I’ve been going to town with my waffle iron. This batch has some hazelnut syrup mixed in for a bit of nutty interest and half of the vegetable oil replaced with coconut oil. The best waffles yet.
It took me months to break out the waffle iron (I was imagining it as prohibitively time consuming in my mind, the making of waffles) but now that it’s out, I’m on a roll. It doesn’t take long at all to make waffles! The format is ripe for experimentation. Next up: spelt flour.
There’s something obscurely satisfying about using a square waffle iron to make round waffles. Why did I not get the round waffle iron, you may wonder, which was after all quite a bit less expensive, and already round?
Well. I did not want it.
It’s no use trying to understand the labyrinthine workings of my peculiar heart.

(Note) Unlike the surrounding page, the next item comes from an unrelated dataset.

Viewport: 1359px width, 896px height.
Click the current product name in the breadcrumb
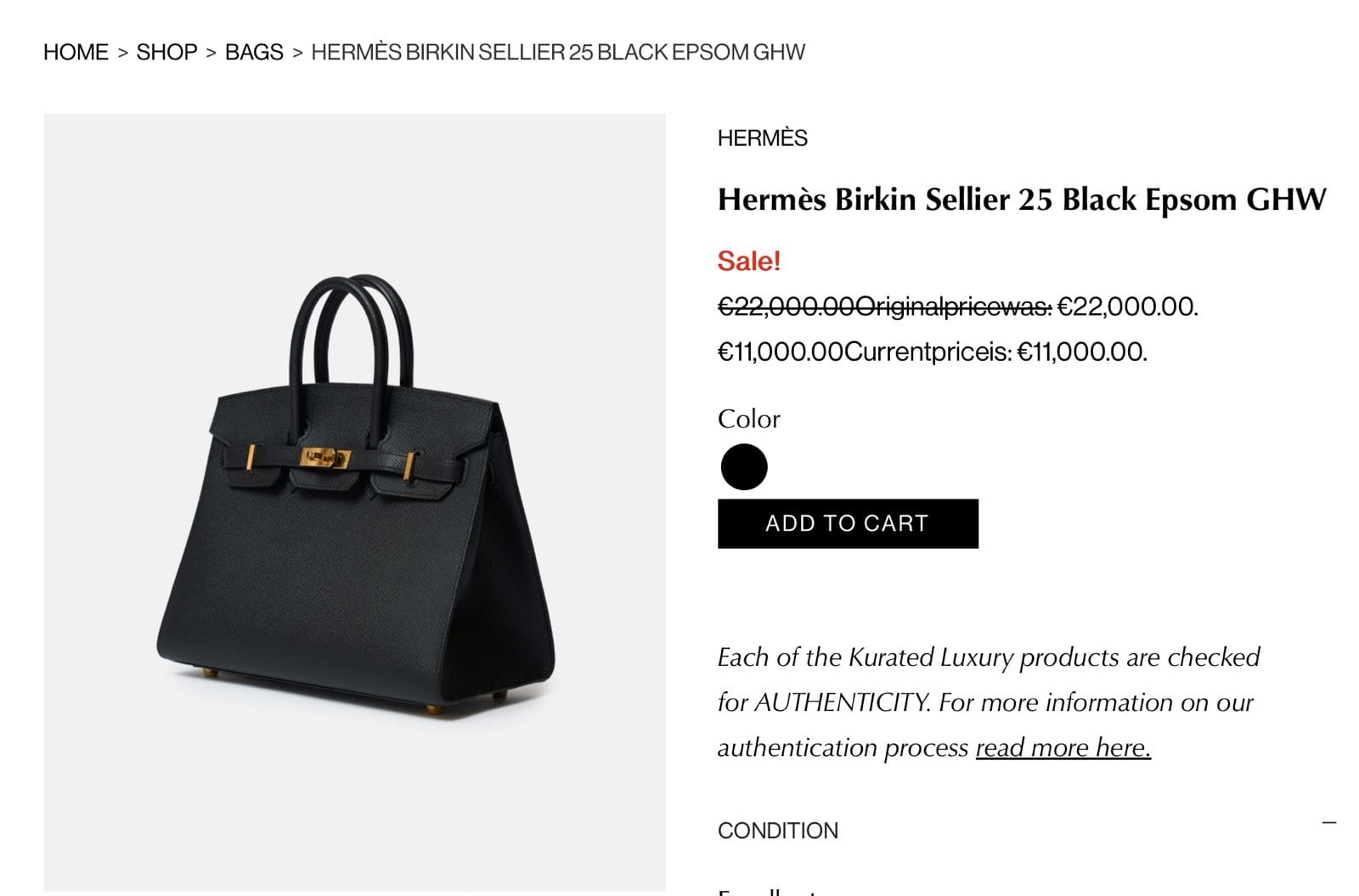557,52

This plate is a lovely one from Royal Copenhagen.
Ah. I love breakfast.
The rich earthiness of vetiver never fails to attract me, even in its less palatable interpretations (straight vetiver essential oil, for example, is incredibly powerful and basically unpleasant to smell. It has to be significantly diluted for use in perfumery…still I am drawn in). I have smelled many now (and there are many to smell – there was a good guide to vetivers on Perfume Posse a bit ago) and really two stand out for me well above the rest. The first is Guerlain Vetiver (1961), which is a clean, unclouded, classic vetiver, crisp and bright with an effect not unlike that of citrus while being so much more interesting than citrus. Wonderful on anyone, especially on me this summer.
The second is Vétiver Tonka from the Hermessence line by Hermès in-house perfumer Jean-Claude Ellena (of whom I am a great admirer). This is simply one of the best smelling things I have come across. Here the earthy quality of vetiver is offset by the sweet caramel of tonka bean, which I often think of as a mild, toasted vanilla scent. Scent is subjective, so it may just be the perfect storm of hazelnut, vetiver, and a touch of sweetness that makes this smell, for me, like that of some gorgeous otherworldly fruit at the moment of ripened perfection. My reaction is the biological opposite of our instincts to avoid the poisonous and the rotten. I want to approach it, to move ever closer to it, to consume it. It is me. The experience of smelling something you find without fault, something you truly like, without any effort or doubt, is a moment of recognition. It is me with the edges softened and sweetened, rather me shown truly as I am and not as I seem.
But you might like it, too.
The longevity is not excellent but I reason, trusting in Jean-Claude, that this is because if it were any better, the result wouldn’t smell as good. So I don’t care.
If you are near an Hermès boutique, investigate. Many of the other fragrances are wonderful as well. They give generous samples, which will comfort you when you learn the price. I plan to get the discovery set one of these days, with all four slots given to Vétiver Tonka.